Attorney General Carr praised the work of investigators.

“The hospice benefit provided by Medicaid is especially reserved for terminally ill Georgians at a critical time of transition in their care,” said Carr.  “Our office is proud to have worked alongside the U.S. Attorney’s Office for the Northern District of Georgia in this effort, and we will continue to ensure the hospice benefit is not exploited and abused by health care providers to the detriment of Georgia taxpayers.”

STG Healthcare, doing business as Interim Healthcare of Atlanta, operated a hospice business serving the Atlanta area.  The Medicaid Fraud Division of the Georgia Attorney General’s Office in conjunction with the U.S. Attorney’s Office for the Northern District of Georgia investigated allegations that STG Healthcare falsely billed the Georgia Medicaid program for hundreds of claims beginning in 2013.

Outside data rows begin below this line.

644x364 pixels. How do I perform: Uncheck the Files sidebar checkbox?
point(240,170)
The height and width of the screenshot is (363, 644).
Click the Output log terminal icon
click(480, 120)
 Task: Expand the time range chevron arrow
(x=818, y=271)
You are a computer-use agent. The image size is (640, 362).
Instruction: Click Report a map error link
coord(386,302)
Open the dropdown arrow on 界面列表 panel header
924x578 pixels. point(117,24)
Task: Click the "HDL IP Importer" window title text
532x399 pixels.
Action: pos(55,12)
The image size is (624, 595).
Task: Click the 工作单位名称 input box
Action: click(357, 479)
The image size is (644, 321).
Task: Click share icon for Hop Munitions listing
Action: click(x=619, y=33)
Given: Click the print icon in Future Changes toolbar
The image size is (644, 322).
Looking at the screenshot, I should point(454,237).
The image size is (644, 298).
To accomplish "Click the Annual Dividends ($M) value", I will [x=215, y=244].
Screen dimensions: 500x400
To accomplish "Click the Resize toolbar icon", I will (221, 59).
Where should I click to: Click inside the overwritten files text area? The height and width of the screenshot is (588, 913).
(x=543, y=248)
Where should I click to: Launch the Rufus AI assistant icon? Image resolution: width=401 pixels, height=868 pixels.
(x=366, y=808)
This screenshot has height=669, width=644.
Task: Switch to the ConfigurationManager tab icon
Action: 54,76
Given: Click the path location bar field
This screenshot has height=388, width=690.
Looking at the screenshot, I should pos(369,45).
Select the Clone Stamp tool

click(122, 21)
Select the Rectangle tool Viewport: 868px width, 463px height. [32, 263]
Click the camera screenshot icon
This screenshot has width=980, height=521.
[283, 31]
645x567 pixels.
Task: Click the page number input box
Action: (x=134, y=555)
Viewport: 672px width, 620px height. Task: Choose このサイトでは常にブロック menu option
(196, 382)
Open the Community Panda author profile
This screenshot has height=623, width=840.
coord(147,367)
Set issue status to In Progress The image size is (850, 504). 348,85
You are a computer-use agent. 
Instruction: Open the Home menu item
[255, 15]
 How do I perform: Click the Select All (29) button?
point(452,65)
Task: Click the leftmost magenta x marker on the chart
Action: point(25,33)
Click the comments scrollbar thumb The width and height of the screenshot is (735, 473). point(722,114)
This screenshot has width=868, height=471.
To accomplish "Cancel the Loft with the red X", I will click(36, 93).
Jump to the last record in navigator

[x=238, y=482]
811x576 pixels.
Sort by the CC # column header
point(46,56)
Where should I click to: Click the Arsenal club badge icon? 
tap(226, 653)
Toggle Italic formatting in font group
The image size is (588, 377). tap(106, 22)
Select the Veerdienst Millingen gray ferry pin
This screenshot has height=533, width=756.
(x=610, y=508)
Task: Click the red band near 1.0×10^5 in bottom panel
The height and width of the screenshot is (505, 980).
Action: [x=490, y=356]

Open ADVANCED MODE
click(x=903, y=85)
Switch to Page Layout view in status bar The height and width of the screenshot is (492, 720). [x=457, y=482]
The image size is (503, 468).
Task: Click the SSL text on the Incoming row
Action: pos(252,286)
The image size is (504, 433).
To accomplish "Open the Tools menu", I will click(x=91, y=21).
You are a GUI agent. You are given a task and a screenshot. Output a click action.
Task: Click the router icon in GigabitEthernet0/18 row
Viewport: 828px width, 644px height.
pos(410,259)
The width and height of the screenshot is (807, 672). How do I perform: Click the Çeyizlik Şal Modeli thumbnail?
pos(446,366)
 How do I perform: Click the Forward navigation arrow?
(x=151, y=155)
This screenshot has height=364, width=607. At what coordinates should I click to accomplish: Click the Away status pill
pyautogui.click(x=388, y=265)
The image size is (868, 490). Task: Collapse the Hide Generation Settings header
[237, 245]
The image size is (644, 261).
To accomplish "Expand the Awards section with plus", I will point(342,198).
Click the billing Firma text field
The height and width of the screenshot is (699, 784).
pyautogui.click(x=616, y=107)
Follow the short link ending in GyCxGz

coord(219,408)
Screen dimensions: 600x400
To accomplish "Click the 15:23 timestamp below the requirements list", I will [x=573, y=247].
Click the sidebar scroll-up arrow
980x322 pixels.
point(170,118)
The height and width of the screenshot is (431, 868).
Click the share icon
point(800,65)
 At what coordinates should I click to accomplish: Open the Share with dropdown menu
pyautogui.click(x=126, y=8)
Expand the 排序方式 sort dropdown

“Hospice is not a blank check for unscrupulous medical providers willing to admit patients who are not terminally ill,” said U.S. Attorney Byung J. “BJay” Pak. “It is reserved for those who truly need it.  We will also continue to prioritize cases where it appears that a medical decision, especially the decision to forego curative treatment, has been influenced by a kickback.”

The settlement resolved allegations that STG Healthcare submitted claims from 2013 to 2017 for patients who were ineligible for hospice care. The Medicaid hospice benefit is available for patients who have a life expectancy of six months or less. Also resolved were allegations that STG Healthcare unlawfully paid a physician in exchange for patient referrals to STG Healthcare’s hospice program.  The claims resolved by the settlement are allegations only, and there has been no determination of liability.

Georgia Medicaid Fraud Division Nurse Investigator Nancy Dickerson played a pivotal role in the investigation along with Investigators Laura Soto and Tonia Medlin. Chief Investigative Auditor Denise Colson also assisted in the investigation. The State of Georgia was represented by Assistant Attorneys General Sara Vann and Rick Tangum and former Assistant Attorney General Elizabeth White.  The United States was represented by Assistant U.S. Attorney Austin Hall.